Modena e i suoi musei tra automobili e figurine, ma non solo

Modena e i suoi musei tra automobili e figurine, ma non solo


Modena è stata nell’ultimo anno al centro delle cronache nazionali e internazionali a causa del terremoto che ha colpito molti centri della sua provincia.Ma la città per fortuna non ha riportato danni e ha mantenuto intatto il suo fascino e la sua arte. Non a caso la città emiliana ha molti monumenti dichiarati dall’Unesco patrimonio mondiale dell’umanità.

Anche l’Unesco è rimasta affascinata dalla grazia di Modena e nel 1997 ha dichiarato Piazza Grande, il Duomo e la torre Ghirlandina, Patrimonio Mondiale dell’Umanità. Nella motivazione si legge che la città “è una testimonianza eccezionale della tradizione culturale del XII e un esempio eminente di un complesso architettonico i cui valori religiosi e civici sono riuniti in una città cristiana del Medioevo”.

Il cuore della città è Piazza Grande, con il suo pavimento antico e acciottolato. Incorniciata dal Duomo, dalla torre Ghirlandina e dal porticato del Palazzo Comunale, simboli storici delle istituzioni politiche e religiose della città, conserva ancora la pietra “Ringadora”, un enorme masso di pietra che, in età comunale, serviva come palco per gli oratori che, a turno, arringavano la folla.

La torre della Ghirlandina, alta 87 metri, è il simbolo della città, aperta al pubblico deve il suo nome alle balaustre in marmo, belle e leggiadre come tante ghirlande che si attoreigliano intorno alla guglia.

Tra questi, anche il Museo casa Enzo ferrari, riveste per l’Unesco la sua importanza.

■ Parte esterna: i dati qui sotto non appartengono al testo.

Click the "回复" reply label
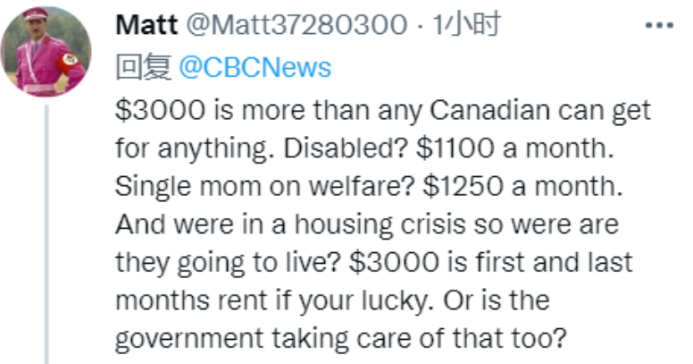Image resolution: width=693 pixels, height=364 pixels. 145,67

A Modena uno shuttle bus in partenza dal Museo Casa Enzo Ferrari permette di visitare anche il Museo Ferrari di Maranello.Qui si racconta la storia della casa automobilistica e dei suoi successi sportivi, commerciali e di immagine. Cuore dell’esposizione sono naturalmente le circa 40 autovetture, scelte a rotazione tra tutte quelle prodotte dalla Ferrari.

 

Ma il debole di Modena per le quattro ruote non si esaurisce con la mitica Ferrari. Lo dimostra il Museo dell’auto storica Stanguellini dove sono esposte una trentina di vetture da corsa e coupé sportive prodotte da questo storico marchio nato nel 1900.

Altri gioielli d’arte, anche se molto meno tecnologici, sono conservati nel Palazzo dei Musei al cui interno si trovano numerose istituzioni culturali, tra le quali i Musei civici e la Galleria Estense.

Nelle sale di quest’ultima si ammirano veri e propri capolavori come il Busto di Francesco I d’Este del Bernini, il ritratto di Francesco I del Velàzquez, la Madonna col bambino del Correggio un trittico di El Greco e un Crocifisso di Guido Reni.

D’obbligo è anche una visita al Museo della Figurina dove sono esposte figurine di tutti i tipi e tempi, dalle leggendarie Liebig ai mitici album dei calciatori che hanno fatto sognare generazioni di bambini.
Insomma la città emiliana offre ai turisti uno scenario culturale di assoluto pregio, non c’è che l’imbarazzo della scelta.